I’m in a gallery looking at photographs. Well, in this context ‘photographs’ may be a misleading word. These images are on photographic paper but actually they’re abstract moments in chemistry and light. They comprise dribbles, daubs and geometric shapes in different tones of browns, oranges and blue. Apart from one image, which has the faint impression of a silhouetted head, there is nothing particularly ‘photographic’ or recognisable in what I see on these sheets of paper. I step into the next room. Here are journalistic portraits. These images feel far more accessible, and I realise that despite my openness to considering new applications of photography my true interest is in photojournalism. I notice the connection between this and my writing. ‘It’s non-fiction for me!’ I quip to my companion.
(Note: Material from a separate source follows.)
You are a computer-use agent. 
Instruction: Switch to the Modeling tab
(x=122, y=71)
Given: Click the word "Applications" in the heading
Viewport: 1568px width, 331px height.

The heat in the gallery is stifling. So we head outside to deckchairs at Federation Square where I sit in the breeze by the river watching the world go by: non-fiction at its purest. Yet my eye is constantly drawn to the colour and movement on the big screen above the empty stage. At first I am ashamed at how easily the packaged visuals distract me from the non-fiction around me. But then I realise the advantage the screen has: story. That’s what makes the edited footage more interesting. It’s not pure non-fiction that I love. It's non-fiction stories.
I’ve always known that story is important to writing, but understanding and applying that as a writer can be difficult. When I am researching a non-fiction article I am generally able to find a good story (and angle). But when I’m writing something non-fiction that’s based on my own experience I get completely flummoxed. Of all the moments in any experience, which are relevant to the story? Recently I sat on a boardwalk next to an estuary, and I realised that I might be drawing closer to an answer for this question.
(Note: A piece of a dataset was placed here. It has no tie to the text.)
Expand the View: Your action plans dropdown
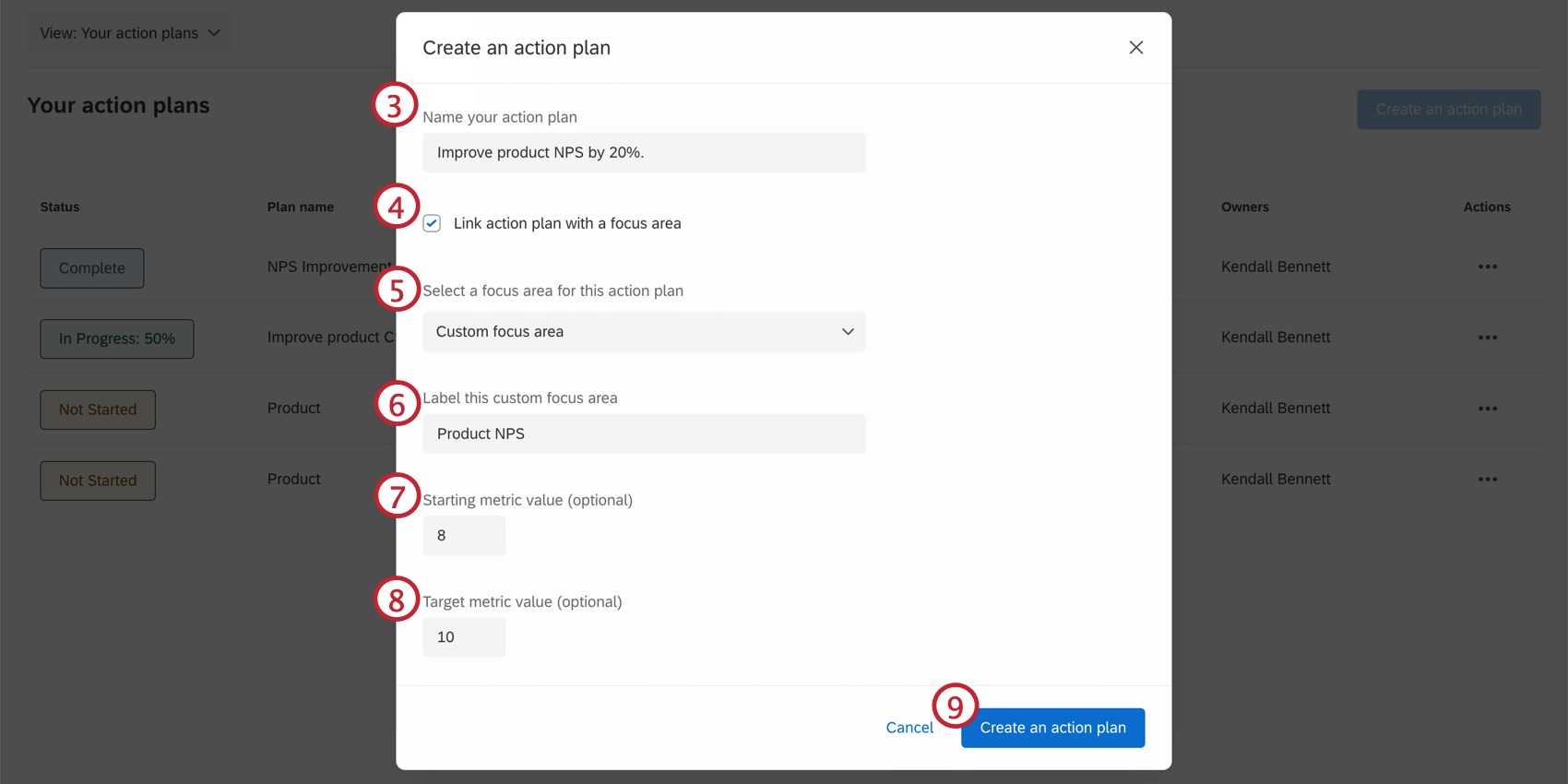This screenshot has height=784, width=1568. (x=128, y=32)
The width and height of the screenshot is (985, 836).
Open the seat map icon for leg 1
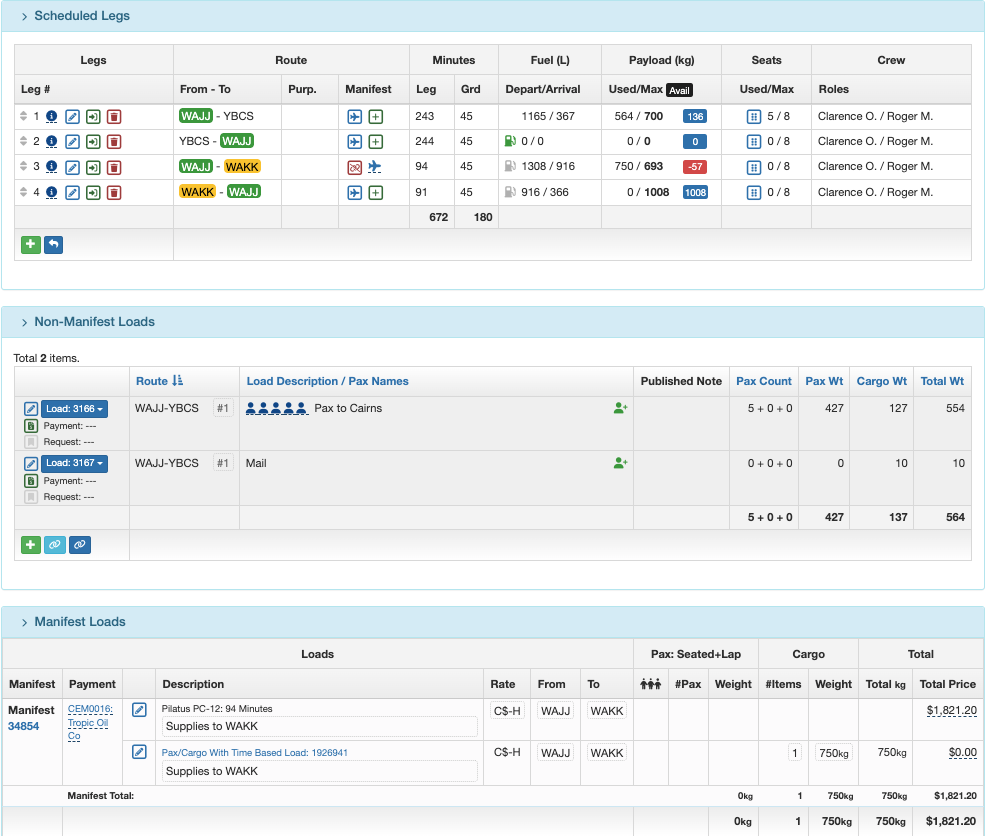[x=754, y=117]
As I sat a fisherman appeared. He threw his line in the water and settled nearby. I asked him what he was fishing for. He answered. Then I asked him if there are fish that swim in the ocean as well as the estuary (forgive me, I don’t know about these things). ‘Well, I’ll tell you a story,’ the fisherman said. And then he proceeded to do quite the opposite. He started by noting a new housing development somewhere, and then there was some connection to his accountant, and something about his tax return. And then there was a barbeque (maybe in the accountant’s house?), and then we were back at the new housing development and it ends up it was built on a watercourse. And toward the end of all this noise I got the story: someone somewhere up a river once saw a gummy shark, and apparently that’s surprising.
Jack Hart’s book Storycraft: The Complete Guide to Writing Narrative Nonfiction, has been a turning point in my understanding of how best to tell stories. Thanks to him, I now have a mantra: ‘What does the reader need to know?’ By asking this constantly as I write personal (and other) non-fiction stories I feel more able to sort the story from less relevant real-life action: the gummy shark from the accountant, the big screen from the passing parade. If I don’t tell my readers what they need to know they will be sitting at a barbeque with an accountant when in fact I want them back at the gallery with the abstract photographs.
These abstract images contrast sharply with the photojournalism in the next room. Yet there is something curious in them for me and that comes from their story. The exhibition blurb explains that they are darkroom rejects – sheets of paper fished from rubbish bins then reinterpreted by photographers Greg Neville and Greg Wayn. The images alone are open to a wide interpretation. But once I have their story, I can picture much more.